I was acquainted with a victim of murder. Nothing will bring her back. No moral or fiscal argument can be made for the death penalty in this day and age. Kudos for bringing a difficult subject the the table.
Ann and Dr. Billy, I hope my comments reflect respect for you both and an appreciation for the opportunity to engage in an important discussion. I wish you all well!
Catherine Giordano (author) from Orlando Florida on October 20, 2014:
I understand what you are saying. The ones in isolation are obviously the worst of the worse. On the other hand if you treat people like animals, you can't be surprised if they act like animals. But as my mother said, "Two wrongs don't make a right. " And some people do change in prison, and some innocent people are convicted and sentenced to death. Our system is not infallible as long as we have a death penalty, the state will kill innocent people.
Dr Billy Kidd from Sydney, Australia on October 20, 2014:
In the prison where I worked, there were people in isolation cells. All would kill you if they had a chance. You had to have a full security team and martial arts experts to open the cell door.
There was no such thing as rehabilitation for these folks. They're all like Charles Manson who ripped the pregnant woman's gut open.
Call it mental illness or whatever. I just never got the feeling that these animals should live after ruining the lives of so many people.

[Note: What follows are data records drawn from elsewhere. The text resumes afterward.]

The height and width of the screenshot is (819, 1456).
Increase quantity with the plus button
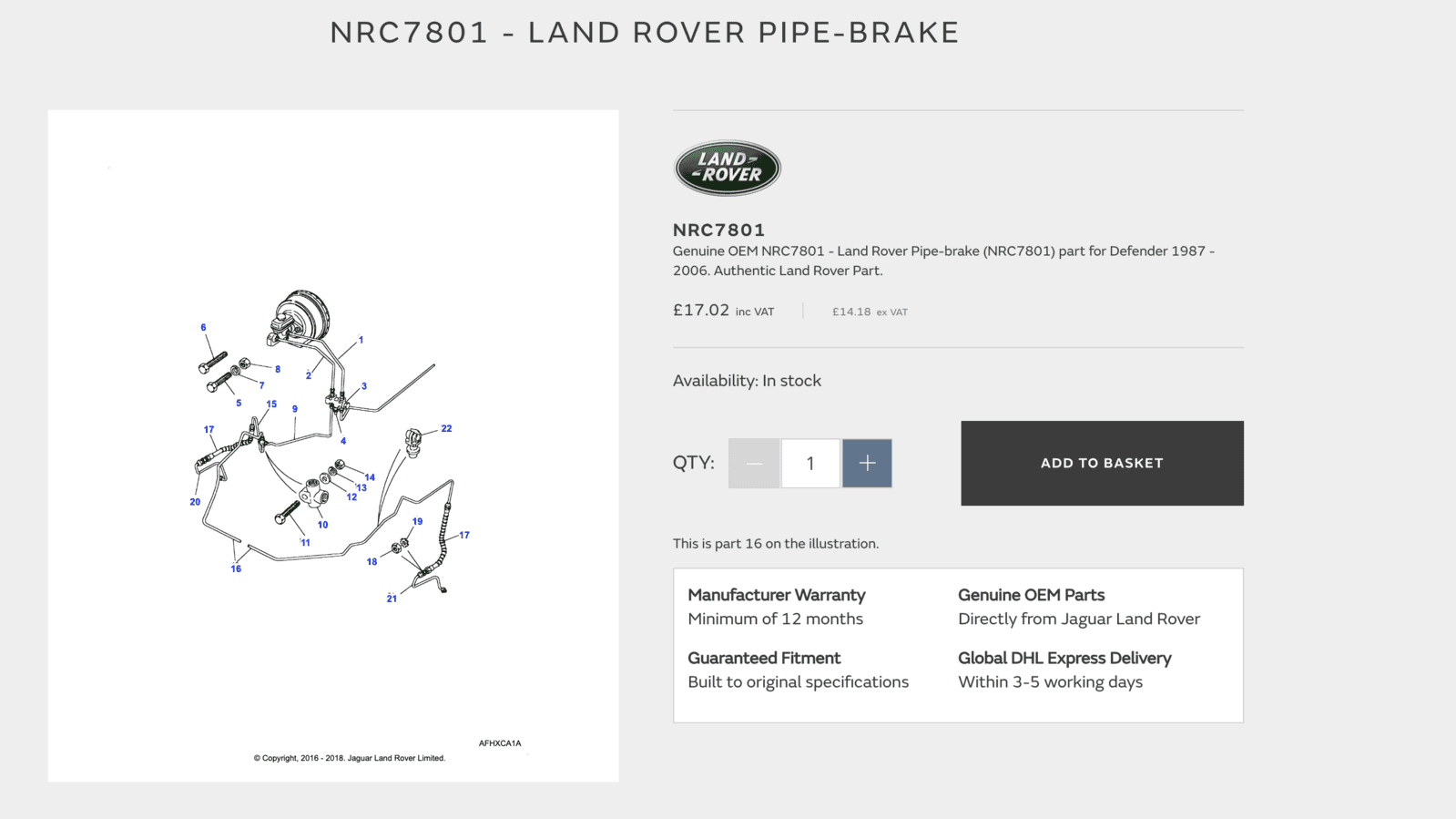(x=867, y=463)
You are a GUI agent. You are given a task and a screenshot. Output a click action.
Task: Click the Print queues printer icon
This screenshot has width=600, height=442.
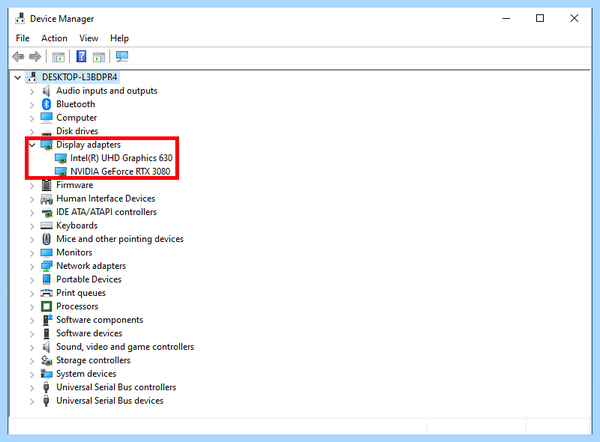(x=46, y=293)
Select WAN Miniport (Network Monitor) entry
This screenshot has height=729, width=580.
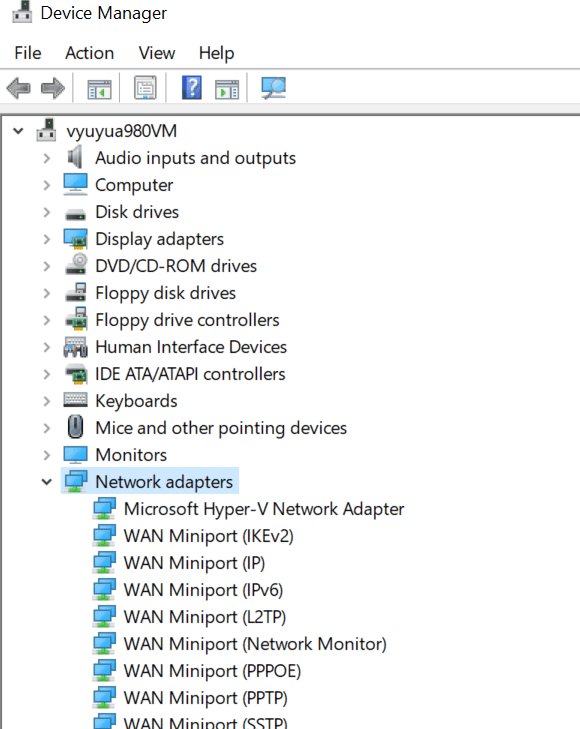pyautogui.click(x=255, y=644)
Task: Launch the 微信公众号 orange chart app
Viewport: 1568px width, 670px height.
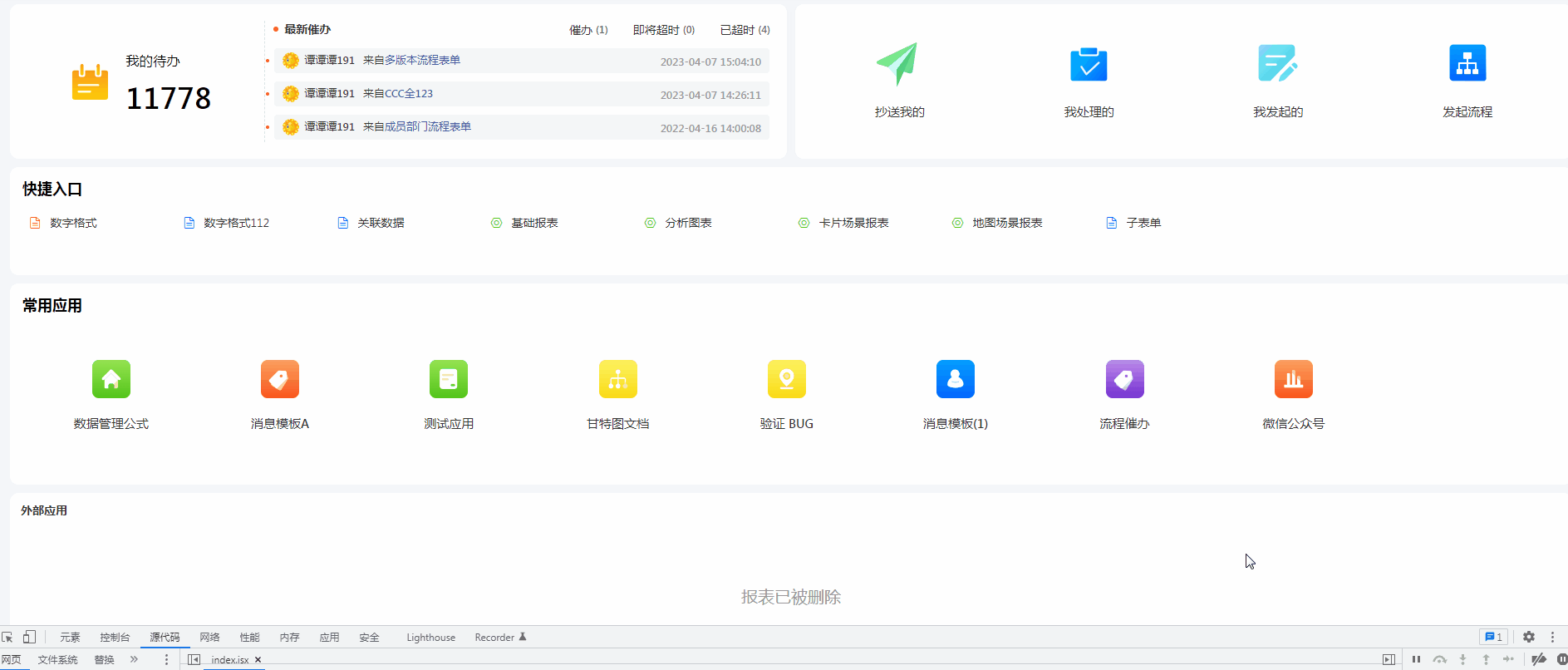Action: pos(1293,379)
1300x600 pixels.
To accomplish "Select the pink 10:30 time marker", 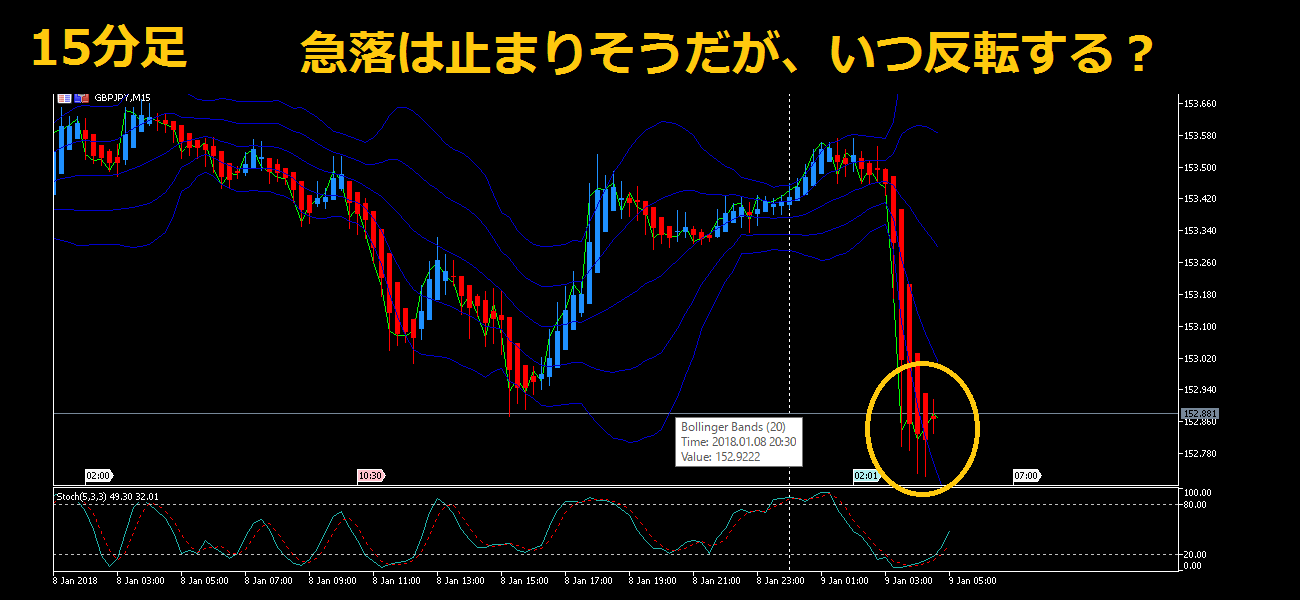I will tap(370, 476).
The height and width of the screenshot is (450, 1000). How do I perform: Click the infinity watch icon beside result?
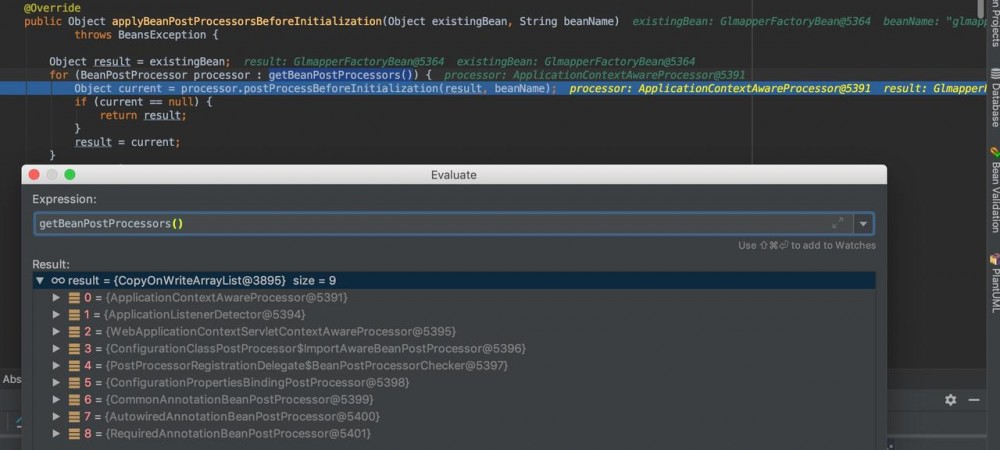58,281
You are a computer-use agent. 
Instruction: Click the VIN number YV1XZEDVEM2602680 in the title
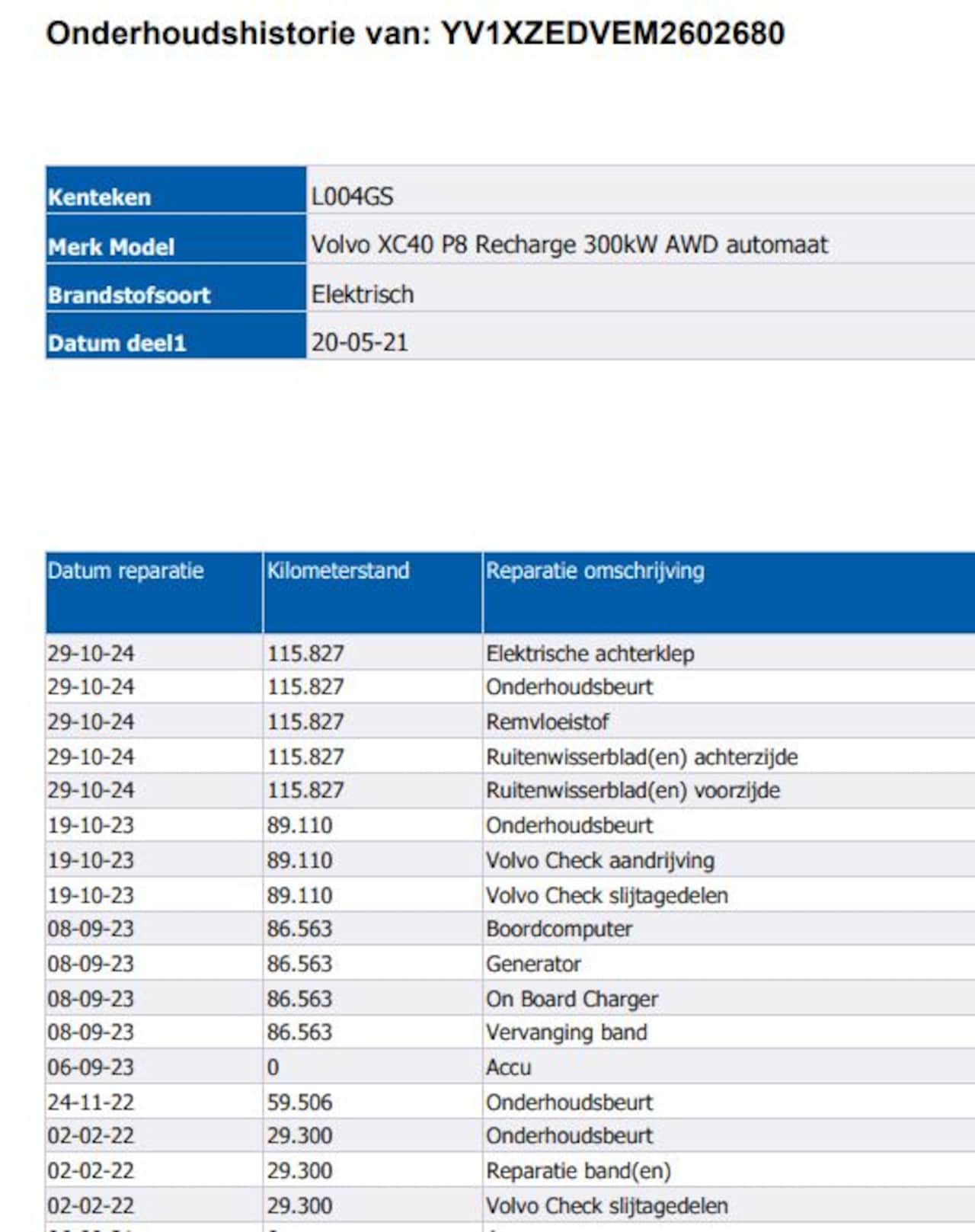coord(613,34)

Catherine Giordano (author) from Orlando Florida on October 20, 2014:
Thank you so much. I am so appreciative when people praise, vote up, and share my hubs on controversial subjects. I'm always a little afraid I will get pilloried. I hope this hub gets people thinking.
Like you when I hear of horrible crimes, my first thought is for revenge. It takes effort to be better than my basest instincts.
Ann Carr from SW England on October 20, 2014:
An extremely well-presented hub, Catherine. I agree with you but sometimes I see horrific crimes against children and wonder if the perpetrator deserves to die. However, as you say, they are sick and some other way needs to be found to 'cure' them.
I voted in your poll, even though I live in England, not the States. I don't believe anywhere should have the death penalty. Like you, I believe that 'Thou shalt not kill' applies to all of us, individual or state alike. Why should it be any different?
Great hub, great argument, great philosophy.